The information below comes from the statement of deficiencies compiled by health inspectors and provided to AHCJ by the Centers for Medicare and Medicaid Services. It does not include the steps the hospital plans to take to fix the problem, known as a plan of correction. For that information, you should contact the hospital, your state health department or CMS. Accessing the document may require you to file a Freedom of Information Request. Information on doing so is available here.

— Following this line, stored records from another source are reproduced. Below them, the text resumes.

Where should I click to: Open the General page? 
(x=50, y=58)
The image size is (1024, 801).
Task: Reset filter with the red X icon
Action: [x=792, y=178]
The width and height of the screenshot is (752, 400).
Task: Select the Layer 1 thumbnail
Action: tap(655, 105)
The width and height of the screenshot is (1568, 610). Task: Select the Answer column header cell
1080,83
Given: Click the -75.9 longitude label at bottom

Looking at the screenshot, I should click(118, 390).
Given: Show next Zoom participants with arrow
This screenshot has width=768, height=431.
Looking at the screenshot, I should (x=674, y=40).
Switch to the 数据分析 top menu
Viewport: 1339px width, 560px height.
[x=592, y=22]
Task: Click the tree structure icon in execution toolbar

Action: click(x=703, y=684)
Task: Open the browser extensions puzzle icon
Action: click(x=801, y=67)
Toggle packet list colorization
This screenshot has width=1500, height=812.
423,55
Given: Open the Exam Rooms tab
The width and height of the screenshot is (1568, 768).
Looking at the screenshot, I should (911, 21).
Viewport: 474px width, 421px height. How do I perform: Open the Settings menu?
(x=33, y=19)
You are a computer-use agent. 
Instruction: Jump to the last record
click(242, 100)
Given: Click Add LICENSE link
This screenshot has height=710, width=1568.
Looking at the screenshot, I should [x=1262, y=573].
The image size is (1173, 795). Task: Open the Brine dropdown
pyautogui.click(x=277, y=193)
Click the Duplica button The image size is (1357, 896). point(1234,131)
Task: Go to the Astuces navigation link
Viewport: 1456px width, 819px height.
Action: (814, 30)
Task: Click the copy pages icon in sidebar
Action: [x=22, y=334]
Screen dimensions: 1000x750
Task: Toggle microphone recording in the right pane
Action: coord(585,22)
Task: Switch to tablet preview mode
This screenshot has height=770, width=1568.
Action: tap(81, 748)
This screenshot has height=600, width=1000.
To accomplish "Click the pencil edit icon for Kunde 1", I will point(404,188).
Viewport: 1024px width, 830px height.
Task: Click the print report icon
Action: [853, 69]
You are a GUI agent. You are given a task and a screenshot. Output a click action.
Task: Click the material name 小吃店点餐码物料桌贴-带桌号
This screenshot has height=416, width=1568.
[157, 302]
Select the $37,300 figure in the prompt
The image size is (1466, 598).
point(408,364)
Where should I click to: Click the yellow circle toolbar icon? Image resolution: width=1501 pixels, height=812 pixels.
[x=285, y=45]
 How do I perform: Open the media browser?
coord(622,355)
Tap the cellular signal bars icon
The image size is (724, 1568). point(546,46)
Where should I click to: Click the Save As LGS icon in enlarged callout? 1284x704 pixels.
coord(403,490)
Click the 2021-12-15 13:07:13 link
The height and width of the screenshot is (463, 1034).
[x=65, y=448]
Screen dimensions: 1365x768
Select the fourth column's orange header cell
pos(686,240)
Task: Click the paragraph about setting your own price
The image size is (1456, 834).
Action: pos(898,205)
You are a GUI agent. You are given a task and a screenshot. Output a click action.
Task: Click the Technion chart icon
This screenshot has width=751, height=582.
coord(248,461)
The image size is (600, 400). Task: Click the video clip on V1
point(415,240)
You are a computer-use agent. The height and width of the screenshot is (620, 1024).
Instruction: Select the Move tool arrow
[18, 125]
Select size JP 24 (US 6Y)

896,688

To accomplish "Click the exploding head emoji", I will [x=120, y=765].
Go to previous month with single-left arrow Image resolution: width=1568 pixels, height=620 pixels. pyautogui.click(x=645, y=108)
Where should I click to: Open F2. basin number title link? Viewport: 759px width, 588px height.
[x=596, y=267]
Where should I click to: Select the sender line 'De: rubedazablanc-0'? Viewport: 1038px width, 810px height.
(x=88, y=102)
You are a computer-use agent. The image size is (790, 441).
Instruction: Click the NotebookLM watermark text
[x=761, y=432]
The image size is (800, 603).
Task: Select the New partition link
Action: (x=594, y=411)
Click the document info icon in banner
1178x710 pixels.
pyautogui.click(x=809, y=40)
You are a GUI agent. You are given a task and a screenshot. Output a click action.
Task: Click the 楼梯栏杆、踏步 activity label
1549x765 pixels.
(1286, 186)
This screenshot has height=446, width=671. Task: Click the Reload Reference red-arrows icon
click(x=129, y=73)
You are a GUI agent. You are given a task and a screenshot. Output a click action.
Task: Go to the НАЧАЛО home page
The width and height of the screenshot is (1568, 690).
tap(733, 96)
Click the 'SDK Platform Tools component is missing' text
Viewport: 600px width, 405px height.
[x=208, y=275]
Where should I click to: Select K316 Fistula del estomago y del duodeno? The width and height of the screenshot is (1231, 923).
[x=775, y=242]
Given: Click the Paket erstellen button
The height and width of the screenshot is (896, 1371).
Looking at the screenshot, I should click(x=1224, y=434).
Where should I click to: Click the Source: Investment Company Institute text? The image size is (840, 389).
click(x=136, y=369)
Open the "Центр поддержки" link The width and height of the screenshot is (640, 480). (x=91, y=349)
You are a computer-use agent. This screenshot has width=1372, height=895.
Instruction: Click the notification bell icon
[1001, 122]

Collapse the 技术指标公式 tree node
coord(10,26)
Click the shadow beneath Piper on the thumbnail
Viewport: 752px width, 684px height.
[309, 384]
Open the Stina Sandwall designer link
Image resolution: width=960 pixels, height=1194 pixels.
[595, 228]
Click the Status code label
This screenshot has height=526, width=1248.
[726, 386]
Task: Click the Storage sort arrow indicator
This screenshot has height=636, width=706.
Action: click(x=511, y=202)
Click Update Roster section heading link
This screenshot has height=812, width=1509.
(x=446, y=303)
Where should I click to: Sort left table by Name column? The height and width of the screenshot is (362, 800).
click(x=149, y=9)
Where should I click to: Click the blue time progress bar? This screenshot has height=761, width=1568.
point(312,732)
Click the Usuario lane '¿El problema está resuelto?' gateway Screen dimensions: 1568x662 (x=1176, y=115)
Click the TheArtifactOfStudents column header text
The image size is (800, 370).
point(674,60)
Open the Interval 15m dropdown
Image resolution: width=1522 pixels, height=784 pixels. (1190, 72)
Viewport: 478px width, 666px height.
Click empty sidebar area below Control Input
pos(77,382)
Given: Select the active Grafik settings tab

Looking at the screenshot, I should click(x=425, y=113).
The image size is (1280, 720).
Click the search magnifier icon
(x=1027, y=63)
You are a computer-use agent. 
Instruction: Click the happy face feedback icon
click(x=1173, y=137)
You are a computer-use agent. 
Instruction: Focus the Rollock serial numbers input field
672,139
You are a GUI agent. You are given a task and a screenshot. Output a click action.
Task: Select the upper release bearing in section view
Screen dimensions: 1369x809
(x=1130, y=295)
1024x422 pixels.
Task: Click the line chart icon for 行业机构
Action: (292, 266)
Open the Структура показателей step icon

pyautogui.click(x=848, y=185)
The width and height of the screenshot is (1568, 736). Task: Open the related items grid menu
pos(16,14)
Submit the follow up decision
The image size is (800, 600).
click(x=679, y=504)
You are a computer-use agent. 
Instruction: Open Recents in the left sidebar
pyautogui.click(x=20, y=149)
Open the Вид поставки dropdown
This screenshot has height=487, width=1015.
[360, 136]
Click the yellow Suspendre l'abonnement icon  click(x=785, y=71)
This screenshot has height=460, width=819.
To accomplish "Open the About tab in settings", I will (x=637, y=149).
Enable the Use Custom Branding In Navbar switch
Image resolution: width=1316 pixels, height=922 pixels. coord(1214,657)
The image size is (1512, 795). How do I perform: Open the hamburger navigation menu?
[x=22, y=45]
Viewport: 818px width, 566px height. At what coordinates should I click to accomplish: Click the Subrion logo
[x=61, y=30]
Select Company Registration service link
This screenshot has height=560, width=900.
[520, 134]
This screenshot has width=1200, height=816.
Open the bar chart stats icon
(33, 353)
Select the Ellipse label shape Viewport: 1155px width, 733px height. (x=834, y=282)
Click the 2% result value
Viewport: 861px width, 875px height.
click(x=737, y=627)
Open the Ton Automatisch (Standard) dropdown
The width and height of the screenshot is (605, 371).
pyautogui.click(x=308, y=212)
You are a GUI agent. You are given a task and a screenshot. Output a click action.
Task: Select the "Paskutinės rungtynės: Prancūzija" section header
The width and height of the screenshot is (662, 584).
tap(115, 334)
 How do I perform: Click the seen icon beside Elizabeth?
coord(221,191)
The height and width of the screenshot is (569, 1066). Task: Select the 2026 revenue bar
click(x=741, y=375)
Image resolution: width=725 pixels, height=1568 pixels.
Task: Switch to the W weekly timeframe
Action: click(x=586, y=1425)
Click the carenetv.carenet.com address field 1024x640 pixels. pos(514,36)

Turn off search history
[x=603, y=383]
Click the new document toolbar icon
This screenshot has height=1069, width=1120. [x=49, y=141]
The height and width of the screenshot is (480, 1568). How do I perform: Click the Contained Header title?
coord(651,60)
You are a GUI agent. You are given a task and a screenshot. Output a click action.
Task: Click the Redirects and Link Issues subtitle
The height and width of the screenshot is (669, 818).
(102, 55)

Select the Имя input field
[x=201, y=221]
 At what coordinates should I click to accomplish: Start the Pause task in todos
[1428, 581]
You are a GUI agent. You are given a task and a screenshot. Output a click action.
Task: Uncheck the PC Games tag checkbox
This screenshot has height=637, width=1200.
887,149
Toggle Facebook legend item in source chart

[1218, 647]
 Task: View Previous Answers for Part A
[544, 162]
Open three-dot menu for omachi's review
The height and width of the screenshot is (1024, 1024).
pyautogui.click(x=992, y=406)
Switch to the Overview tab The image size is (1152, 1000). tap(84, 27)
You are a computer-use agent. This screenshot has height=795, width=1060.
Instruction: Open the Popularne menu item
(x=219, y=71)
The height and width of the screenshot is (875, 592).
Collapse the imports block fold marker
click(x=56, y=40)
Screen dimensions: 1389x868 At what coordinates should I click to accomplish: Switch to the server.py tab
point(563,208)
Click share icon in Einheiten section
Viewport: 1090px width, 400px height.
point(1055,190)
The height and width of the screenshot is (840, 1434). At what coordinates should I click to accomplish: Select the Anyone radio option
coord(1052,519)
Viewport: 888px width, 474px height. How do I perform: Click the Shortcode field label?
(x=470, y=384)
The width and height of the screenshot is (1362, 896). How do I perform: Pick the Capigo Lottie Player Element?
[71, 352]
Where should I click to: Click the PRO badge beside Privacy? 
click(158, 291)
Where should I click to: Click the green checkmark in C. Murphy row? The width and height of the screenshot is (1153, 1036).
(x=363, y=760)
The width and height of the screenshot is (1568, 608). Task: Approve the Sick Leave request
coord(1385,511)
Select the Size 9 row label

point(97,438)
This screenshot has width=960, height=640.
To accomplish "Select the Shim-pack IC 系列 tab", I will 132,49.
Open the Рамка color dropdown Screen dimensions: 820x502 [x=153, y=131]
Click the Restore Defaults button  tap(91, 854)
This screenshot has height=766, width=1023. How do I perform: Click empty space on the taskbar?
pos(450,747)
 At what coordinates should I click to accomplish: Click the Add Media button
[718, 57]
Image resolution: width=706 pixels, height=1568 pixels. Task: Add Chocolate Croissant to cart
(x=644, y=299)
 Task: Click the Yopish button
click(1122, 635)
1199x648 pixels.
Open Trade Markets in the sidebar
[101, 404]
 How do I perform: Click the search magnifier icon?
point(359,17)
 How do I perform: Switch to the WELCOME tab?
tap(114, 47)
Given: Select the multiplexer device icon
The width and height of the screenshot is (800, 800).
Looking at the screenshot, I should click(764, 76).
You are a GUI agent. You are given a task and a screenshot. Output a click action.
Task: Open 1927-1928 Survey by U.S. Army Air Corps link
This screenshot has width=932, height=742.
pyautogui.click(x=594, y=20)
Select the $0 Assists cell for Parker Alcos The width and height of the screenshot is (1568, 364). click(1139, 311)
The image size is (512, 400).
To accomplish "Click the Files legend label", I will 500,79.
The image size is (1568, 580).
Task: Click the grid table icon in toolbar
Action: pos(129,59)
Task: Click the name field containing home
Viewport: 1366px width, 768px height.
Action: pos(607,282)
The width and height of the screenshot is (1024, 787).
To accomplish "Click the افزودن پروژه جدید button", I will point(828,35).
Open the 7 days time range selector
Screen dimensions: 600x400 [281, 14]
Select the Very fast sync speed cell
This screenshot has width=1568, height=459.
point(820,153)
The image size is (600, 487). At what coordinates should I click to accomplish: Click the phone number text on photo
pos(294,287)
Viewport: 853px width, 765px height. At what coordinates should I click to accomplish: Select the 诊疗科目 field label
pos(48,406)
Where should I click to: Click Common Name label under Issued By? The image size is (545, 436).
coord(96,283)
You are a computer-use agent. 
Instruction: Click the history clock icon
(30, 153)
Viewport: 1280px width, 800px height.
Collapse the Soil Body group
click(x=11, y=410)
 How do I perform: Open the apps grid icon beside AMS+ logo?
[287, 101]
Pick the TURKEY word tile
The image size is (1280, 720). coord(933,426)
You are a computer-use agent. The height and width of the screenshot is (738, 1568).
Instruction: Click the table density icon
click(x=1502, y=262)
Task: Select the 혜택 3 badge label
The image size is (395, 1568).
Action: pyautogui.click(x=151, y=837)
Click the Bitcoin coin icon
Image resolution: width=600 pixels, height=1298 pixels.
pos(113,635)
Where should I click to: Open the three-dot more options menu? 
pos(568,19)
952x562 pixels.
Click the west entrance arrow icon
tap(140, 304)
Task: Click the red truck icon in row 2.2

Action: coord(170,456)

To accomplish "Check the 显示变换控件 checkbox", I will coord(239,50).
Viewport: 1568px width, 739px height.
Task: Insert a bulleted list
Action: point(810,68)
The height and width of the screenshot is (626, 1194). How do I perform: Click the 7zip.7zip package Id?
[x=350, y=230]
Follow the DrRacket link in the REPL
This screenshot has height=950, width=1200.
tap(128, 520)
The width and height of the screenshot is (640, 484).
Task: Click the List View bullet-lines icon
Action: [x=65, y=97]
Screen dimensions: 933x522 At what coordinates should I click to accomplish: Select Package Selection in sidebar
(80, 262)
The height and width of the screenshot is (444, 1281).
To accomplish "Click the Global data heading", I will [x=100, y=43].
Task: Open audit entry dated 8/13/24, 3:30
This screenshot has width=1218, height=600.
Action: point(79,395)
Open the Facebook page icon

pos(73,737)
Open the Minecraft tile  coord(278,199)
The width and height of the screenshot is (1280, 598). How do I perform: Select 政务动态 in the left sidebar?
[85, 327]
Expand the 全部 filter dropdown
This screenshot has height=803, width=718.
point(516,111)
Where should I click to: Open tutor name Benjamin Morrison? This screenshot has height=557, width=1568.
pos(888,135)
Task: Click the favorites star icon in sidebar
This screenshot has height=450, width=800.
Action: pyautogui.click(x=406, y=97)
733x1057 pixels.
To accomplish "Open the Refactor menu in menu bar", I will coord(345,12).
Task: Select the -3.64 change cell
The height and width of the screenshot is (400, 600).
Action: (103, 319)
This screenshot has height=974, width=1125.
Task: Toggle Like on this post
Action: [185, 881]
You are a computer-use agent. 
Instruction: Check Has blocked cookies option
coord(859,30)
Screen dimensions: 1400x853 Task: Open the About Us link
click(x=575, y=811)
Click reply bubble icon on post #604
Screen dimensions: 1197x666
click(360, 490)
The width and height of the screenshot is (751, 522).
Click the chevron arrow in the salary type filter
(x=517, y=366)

Based on review of clinical record, policy and procedure and staff interview, it was determined the Facility failed to assure the patient's right to personal privacy was maintained while in seclusion for one (Patient #20) of two (Patient #17 and #20) closed clinical records reviewed in which seclusion was ordered. The patients' basic right to privacy during treatments was not assured as the patient's clothing was removed by staff while in seclusion. The failed practice affected Patient #20 and had the potential to affect any patient in seclusion. The findings are:

A. Clinical record review on 03/12/13 and 03/13/12 revealed Patient #20 was a patient at the facility from 02/01/12-02/06/12. On 02/02/12 at 2230, documentation on the Seclusion Flow Sheet by the Registered Nurse stated, "Patient began hollering, cursing, yelling, and aggressive toward staff. Placed in seclusion. Patient banging on door. Threatening to kill self. Placed fingers in throat and made self throw up. Patient threw up on the floor. Threatening to put sheet around neck. Patient clothes taken until he calms self down. Continues to bang on door, hollering and cursing that he is going to blow his brains out. Informed patient that he needed to calm down so he could be able to get out. Patient would not redirect. Kept on hollering and screaming and cursing at staff." An entry at 2300 stated "...hollering, still wanting to get out...will leave in seclusion until calms down more." Another entry at 2400 stated "Patient continues to beat on door not stopping, screaming and yelling and cursing. Not redirectable. Will not listen to staff. Will continue seclusion until calms down more." A note at 0130 on 02/03/12 stated "Patient much calmer. Cooperative...released from seclusion and went to room and went to bed."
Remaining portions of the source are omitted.